Softball coach Cheryl Milligan thought she was giving her team a break when she suggested they begin this season’s practice a day later than planned, but they would have none of it. They wanted to get their season going.
Danielle Lopez is happy to be practicing with her softball teammates in late February, coming back after a year off due to an injury. Photo: Melody Ko
One of those players has even more reason than most for wanting to get out on the field and into the batting box. Senior Danielle Lopez, an All-American as a freshman in 2005 and the New England Small College Athletic Conference Player of the Year in 2006, missed all of last season with a knee injury. Now she’s back and eager to play again.
The softball team was coming off a sub-par season when Lopez and other freshmen were counted on to help turn the team around in 2005. The adjustment didn’t take long. She hit a home run in the third game of her career against defending national champion the University of St. Thomas, and went on to hit eight home runs that season. The team hit 42 homers overall, an average of 1.2 per game and fifth-best mark in NCAA Division III softball history.
Playing second base, Lopez had an even better season as a sophomore, hitting 11 home runs and nabbing the conference’s Player of the Year award. In 2007, a more experienced Tufts team headed into the season with great optimism. But nine days before they were to leave for the season-opening tournament in California, Lopez tore her anterior cruciate ligament during a team exercise, and was out for the season. She made the best of it, though, staying with the team that season and helping out however she could from the bench.
“I had moments when I couldn’t take sitting there watching other people do my job on the field,” says Lopez, who is called D-Lo by her teammates. “But to be behind the scenes, on the bench, I got to see a lot and hear a lot. I was able to interact in ways that I otherwise wouldn’t have if I was playing.”
Lopez returns to a team that is so talented this spring that she says she will have to win her position back. She joins an infield that includes All-Region First Team players Casey Sullivan, A10, and Samantha Kuhles, A09. Lopez, who was red-shirted last season and can play again next spring, expects to pick up where she left off.
“She may not feel 100 percent yet, but with D-Lo, her 89 percent is close to everyone else’s 100 percent,” says Milligan, J98, G01. “She’s worked hard to get to or very close to 100 percent.”
The Jumbos season starts on March 16 at the Sun West Tournament near Los Angeles, and hopes are high.
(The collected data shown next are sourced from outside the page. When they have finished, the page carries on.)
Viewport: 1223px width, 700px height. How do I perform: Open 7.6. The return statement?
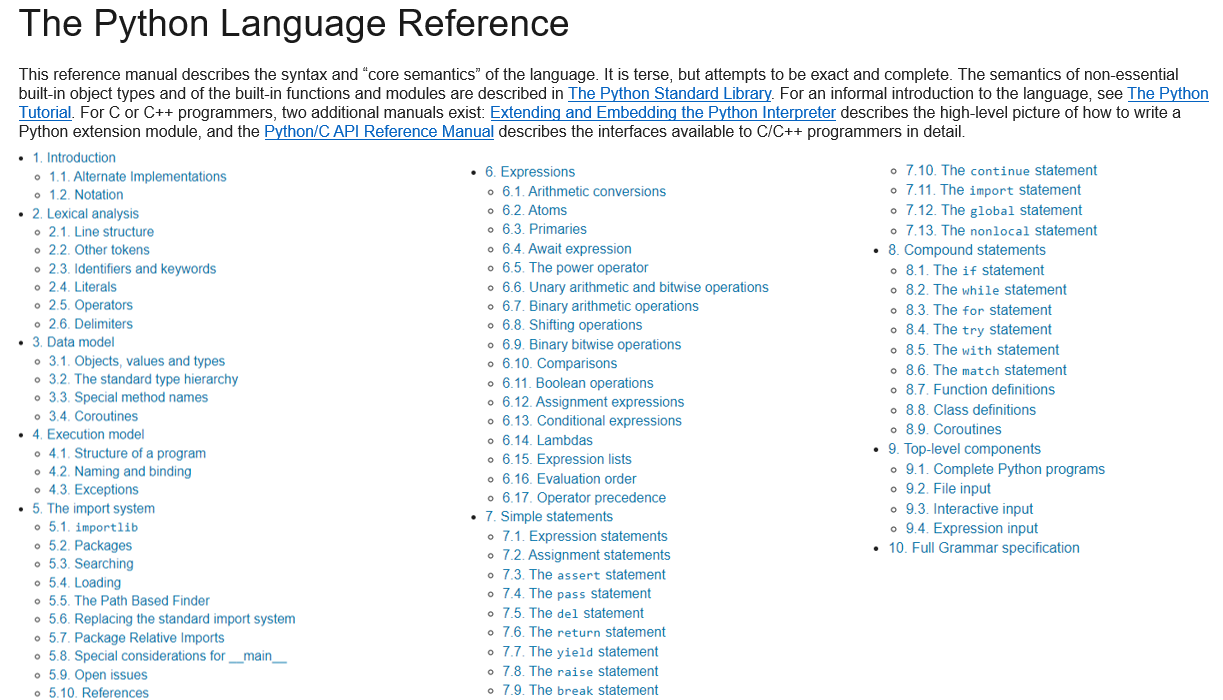[583, 632]
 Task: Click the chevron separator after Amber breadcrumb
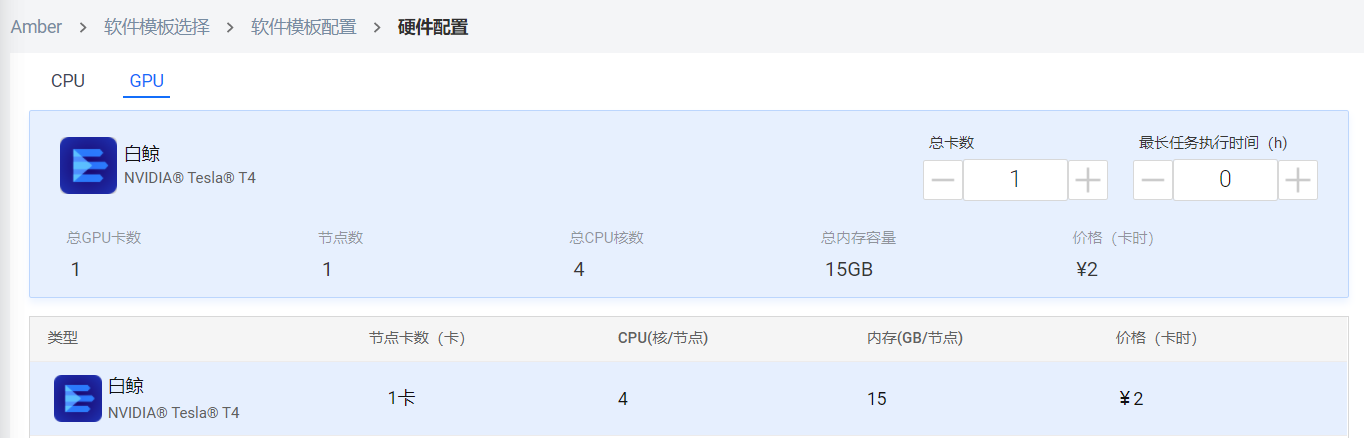(83, 27)
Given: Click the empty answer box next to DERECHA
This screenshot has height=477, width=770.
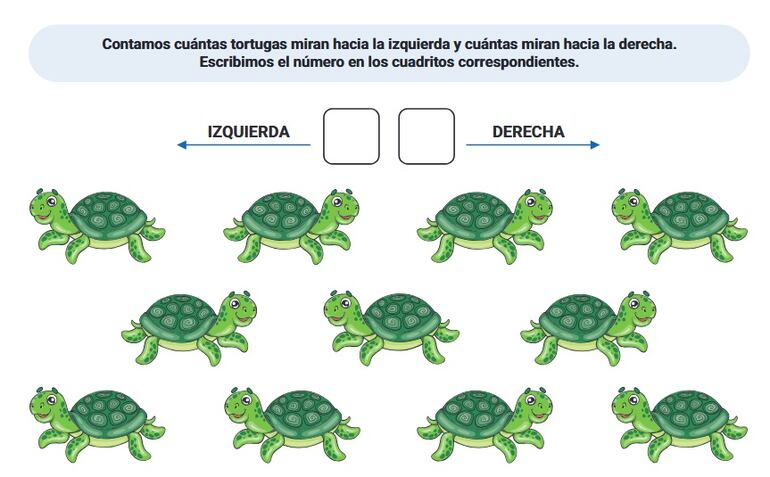Looking at the screenshot, I should [x=426, y=136].
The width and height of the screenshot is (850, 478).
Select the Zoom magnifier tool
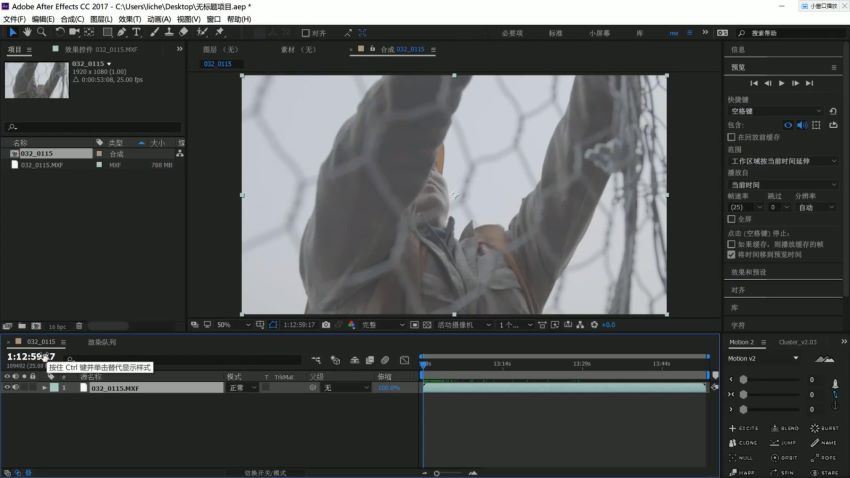coord(41,32)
Last year’s team was one win away from heading to the College World Series. All of the key players returned this spring, and another talented class of recruits has been added.
Being at Tufts is “probably the best thing ever for me,” says softball player Danielle Lopez. Photo: Melody Ko
“We’d like to be at the College World Series, no doubt about it,” says Lopez.
On and off the field, Tufts has helped Lopez realize her potential. She entered college as a naïve local kid from Danvers, Mass., who was intimidated by Tufts’ academic reputation. Intent upon taking advantage of a college education that her parents did not have, she embraced all that Tufts had to offer. She has immersed herself in academic pursuits and studied abroad in Barcelona. Her grades are dean’s-list caliber.
“I thought I was going to be the dumbest person at Tufts when I got here,” she says. “Coming here and succeeding athletically and academically showed me that I’m not limited. Being at an academically challenging place and succeeding, I guess the sky’s the limit when you realize that.”
Lopez’s passion through her teen years was horses, not softball. She’s owned four and has enjoyed success in the sport of equestrian showing. As a sophomore at Tufts in 2006, she was a regional champion and placed third nationally in her division. She initially came to Tufts to be a veterinarian.
Horses had been her life, but Tufts has broadened her horizons. After completing half of the required credits for pre-vet, she changed her focus to neuroscience. She’s now a double major in biopsychology and biomedical engineering, with hopes of pursuing a Ph.D. and potentially working on neurodegenerative diseases such as Alzheimer’s.
“Tufts is famous for being able to find out anything and everything that you want to know about anything, because there’s so many people willing to help,” she says. “Being here was probably the best thing ever for me.” And with her help, this might be the Jumbos’ best season ever, too.